• [Available data]:

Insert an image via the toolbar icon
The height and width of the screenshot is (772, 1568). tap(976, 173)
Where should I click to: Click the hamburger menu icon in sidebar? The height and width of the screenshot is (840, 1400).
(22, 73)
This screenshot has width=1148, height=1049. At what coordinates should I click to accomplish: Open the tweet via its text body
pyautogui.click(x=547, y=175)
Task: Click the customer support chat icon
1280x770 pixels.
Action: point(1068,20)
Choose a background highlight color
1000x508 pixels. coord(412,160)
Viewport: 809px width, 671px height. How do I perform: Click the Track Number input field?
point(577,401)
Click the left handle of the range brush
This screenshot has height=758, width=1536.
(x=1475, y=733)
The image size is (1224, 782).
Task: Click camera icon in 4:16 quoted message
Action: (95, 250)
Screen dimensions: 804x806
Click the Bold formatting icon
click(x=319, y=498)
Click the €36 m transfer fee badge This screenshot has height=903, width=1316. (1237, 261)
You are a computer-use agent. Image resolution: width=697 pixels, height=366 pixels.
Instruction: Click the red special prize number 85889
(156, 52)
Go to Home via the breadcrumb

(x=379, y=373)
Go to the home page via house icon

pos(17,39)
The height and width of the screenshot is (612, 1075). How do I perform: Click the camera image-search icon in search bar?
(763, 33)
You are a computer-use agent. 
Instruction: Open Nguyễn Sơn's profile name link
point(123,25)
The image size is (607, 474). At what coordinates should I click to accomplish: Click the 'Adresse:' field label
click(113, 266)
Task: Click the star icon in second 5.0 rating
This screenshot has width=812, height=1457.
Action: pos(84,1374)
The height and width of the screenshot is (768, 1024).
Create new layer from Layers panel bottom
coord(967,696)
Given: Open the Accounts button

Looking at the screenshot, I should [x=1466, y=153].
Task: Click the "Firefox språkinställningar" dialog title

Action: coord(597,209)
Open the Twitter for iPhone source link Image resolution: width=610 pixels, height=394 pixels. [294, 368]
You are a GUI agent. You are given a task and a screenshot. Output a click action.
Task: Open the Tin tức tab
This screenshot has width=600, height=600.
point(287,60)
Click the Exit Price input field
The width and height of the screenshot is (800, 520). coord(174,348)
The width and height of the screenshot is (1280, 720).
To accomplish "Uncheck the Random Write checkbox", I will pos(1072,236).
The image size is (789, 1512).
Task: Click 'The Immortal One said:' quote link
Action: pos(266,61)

• [Assignment]: Return the listing above verbatim.

• [Solution]:
Insert an image via the toolbar icon
The height and width of the screenshot is (772, 1568). tap(976, 173)
Where should I click to: Click the hamburger menu icon in sidebar? The height and width of the screenshot is (840, 1400).
(22, 73)
This screenshot has width=1148, height=1049. At what coordinates should I click to accomplish: Open the tweet via its text body
pyautogui.click(x=547, y=175)
Task: Click the customer support chat icon
1280x770 pixels.
Action: point(1068,20)
Choose a background highlight color
1000x508 pixels. coord(412,160)
Viewport: 809px width, 671px height. How do I perform: Click the Track Number input field?
point(577,401)
Click the left handle of the range brush
This screenshot has height=758, width=1536.
(x=1475, y=733)
The image size is (1224, 782).
Task: Click camera icon in 4:16 quoted message
Action: (95, 250)
Screen dimensions: 804x806
Click the Bold formatting icon
click(x=319, y=498)
Click the €36 m transfer fee badge This screenshot has height=903, width=1316. (1237, 261)
You are a computer-use agent. Image resolution: width=697 pixels, height=366 pixels.
Instruction: Click the red special prize number 85889
(156, 52)
Go to Home via the breadcrumb

(x=379, y=373)
Go to the home page via house icon

pos(17,39)
The height and width of the screenshot is (612, 1075). How do I perform: Click the camera image-search icon in search bar?
(763, 33)
You are a computer-use agent. 
Instruction: Open Nguyễn Sơn's profile name link
point(123,25)
The image size is (607, 474). At what coordinates should I click to accomplish: Click the 'Adresse:' field label
click(113, 266)
Task: Click the star icon in second 5.0 rating
This screenshot has width=812, height=1457.
Action: pos(84,1374)
The height and width of the screenshot is (768, 1024).
Create new layer from Layers panel bottom
coord(967,696)
Given: Open the Accounts button

Looking at the screenshot, I should [x=1466, y=153].
Task: Click the "Firefox språkinställningar" dialog title

Action: coord(597,209)
Open the Twitter for iPhone source link Image resolution: width=610 pixels, height=394 pixels. [294, 368]
You are a GUI agent. You are given a task and a screenshot. Output a click action.
Task: Open the Tin tức tab
This screenshot has width=600, height=600.
point(287,60)
Click the Exit Price input field
The width and height of the screenshot is (800, 520). coord(174,348)
The width and height of the screenshot is (1280, 720).
To accomplish "Uncheck the Random Write checkbox", I will pos(1072,236).
The image size is (789, 1512).
Task: Click 'The Immortal One said:' quote link
Action: pos(266,61)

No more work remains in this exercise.